We developed the search strategies based on the preferred reporting items for systematic reviews and meta-analysis (PRISMA) statement [31]. PubMed, Embase and the Cochrane Library Central Register of Controlled Trials databases from inception through April 2017 were systematically searched for studies investigating the associations between TL and CRC prognosis. Detailed search strategies of the above three databases were presented in Supplementary Table 1. In summary, the following searching terms or phrases with the combinations queries with Boolean logic were used: ‘telomere’ or ‘telomeres’ or ‘telomeric’, ‘colorectal’ or ‘colonic’ or ‘rectal’, ‘cancer’ or ‘neoplas*’ or ‘carcinoma’, ‘mortality’ or ‘prognosis’ or ‘prognostic’ or ‘survival’. We limited the language of included studies only to English, as studies published in other languages were often difficult to interprete and not available for readers.

Study selection

Two investigators (W.W., L.Z. or N.Z.) evaluated the the titles or abstracts through the primary literature search independently. The final included articles were cross-checked for eligibility by a third investigator (Y.Z. or Y.T.) if necessary until agreement was reached.

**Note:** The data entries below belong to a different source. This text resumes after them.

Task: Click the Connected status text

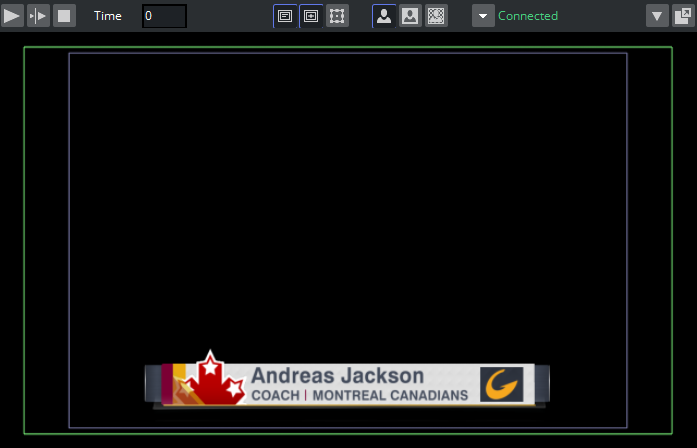Action: pos(528,16)
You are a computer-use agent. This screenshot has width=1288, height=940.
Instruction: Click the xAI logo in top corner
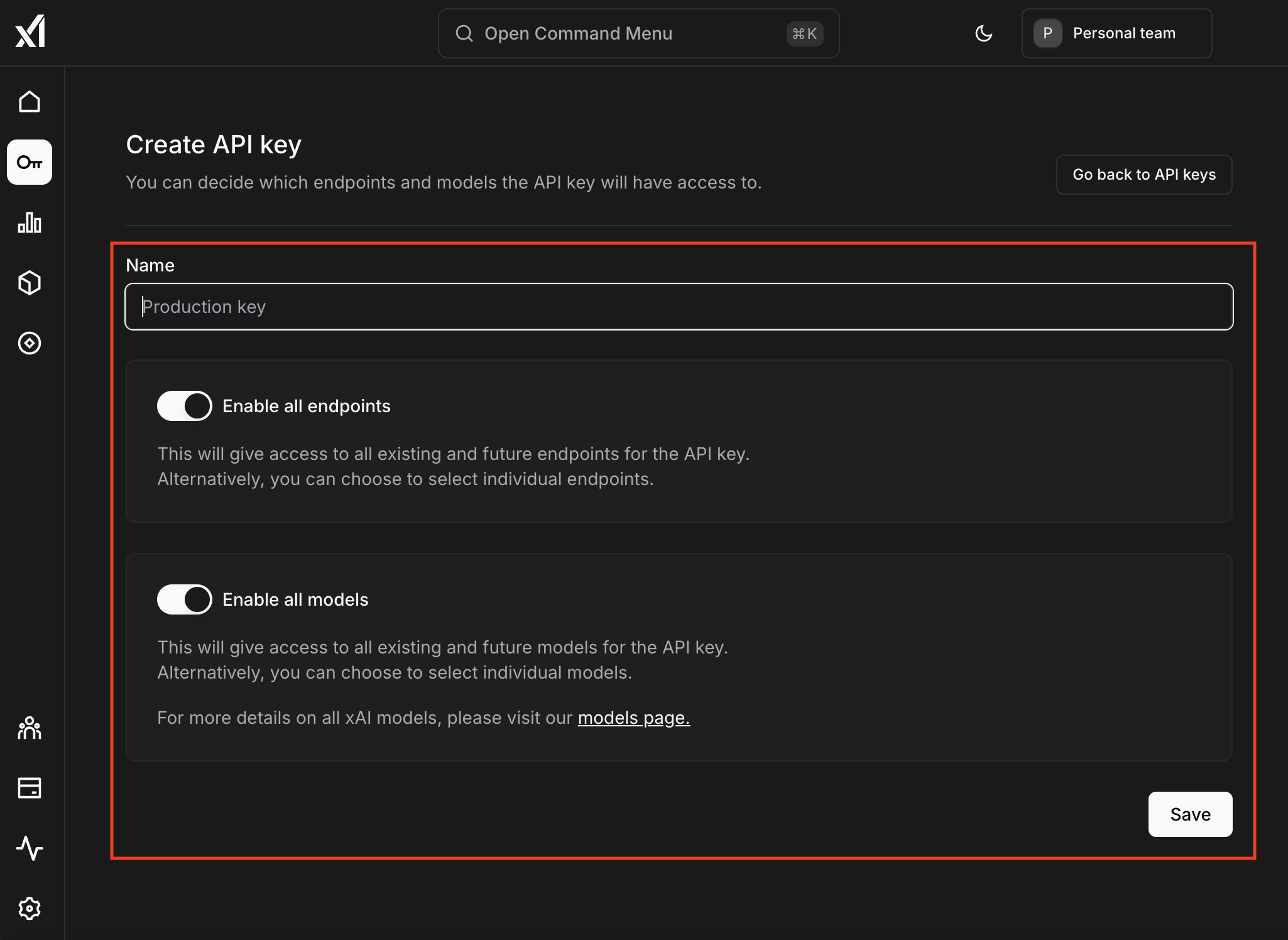tap(30, 31)
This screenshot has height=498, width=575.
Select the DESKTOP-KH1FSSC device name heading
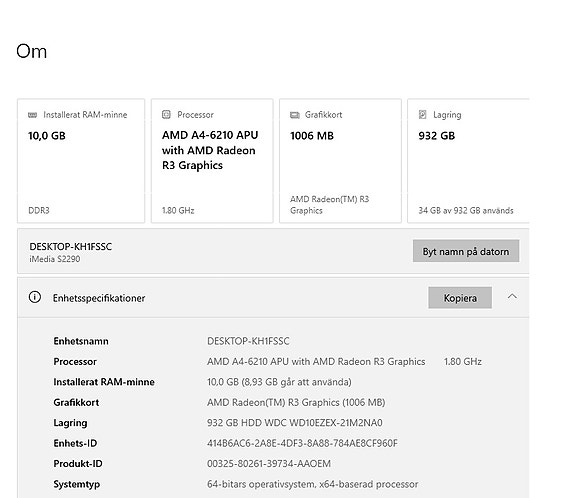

The inclusion criteria for study eligibility were set as follows: observational (prospective or retrospective) studies reported prognostic outcomes for blood sample or tumor tissue relative TL (long versus short) in CRC patients, and studies provided the definite survival data [risk estimates such as HRs/relative risks (RRs) with 95% CIs obtained directly or estimated through other method [32]. For those overlapped prognostic data, the most recent and comprehensive one was selected for inclusion. Since the low quality of unpublished data and abstracts, we did not include these studies.

Data extraction

The study elements regarding the study design, patient characteristics, outcomes, exposure of each included study were extracted as follows: the first author and publication year, research country, study sample origin and sample size, mean/median patient age, tumor stage, treatment regimen, assay/detection method for TL, follow up period, outcome reported, adjustment factors and study quality.

Quality assessment

We applied NOS to assess the quality of each included study, which was calculated based on three major aspects of cohort studies including selection and comparability of study groups, ascertainment of the outcome of interest [33]. Two investigators scored the study quality independently (score range for cohort study 0–9), with a higher score representing better methodologic quality.

Statistical analysis

All the data were pooled using STATA software 12.0 (StataCorp LP, College Station, TX, USA). We abstracted study estimates (HRs or RRs with 95% CIs) with full adjustments from the included studies and pooled using random-effects model [34] due to the proposed high inter-study heterogeneity. An estimated HR > 1 implied a poor survival for the patient with longer TL (compared with shorter TL). Inter-study heterogeneity was assessed using I2 statistic and the Cochrane Q statistic, which was defined as an I2 > 50% and p-value < 0.10 indicating substantial heterogeneity, respectively [35]. If the potential heterogeneity existed, subgroup analyses were performed based on some of the baseline variables that the heterogeneity could attibute to.

Potential publication bias was evaluated by visual inspection of a funnel plot symmetry and by Egger’s test or Begg’s test [36, 37]. Duval’s nonparametric trim-and-fill method [38] was also applied to adjust the pooled estimates for investigating the potential effect of publication bias.


The authors disclose no potential conflicts of interest.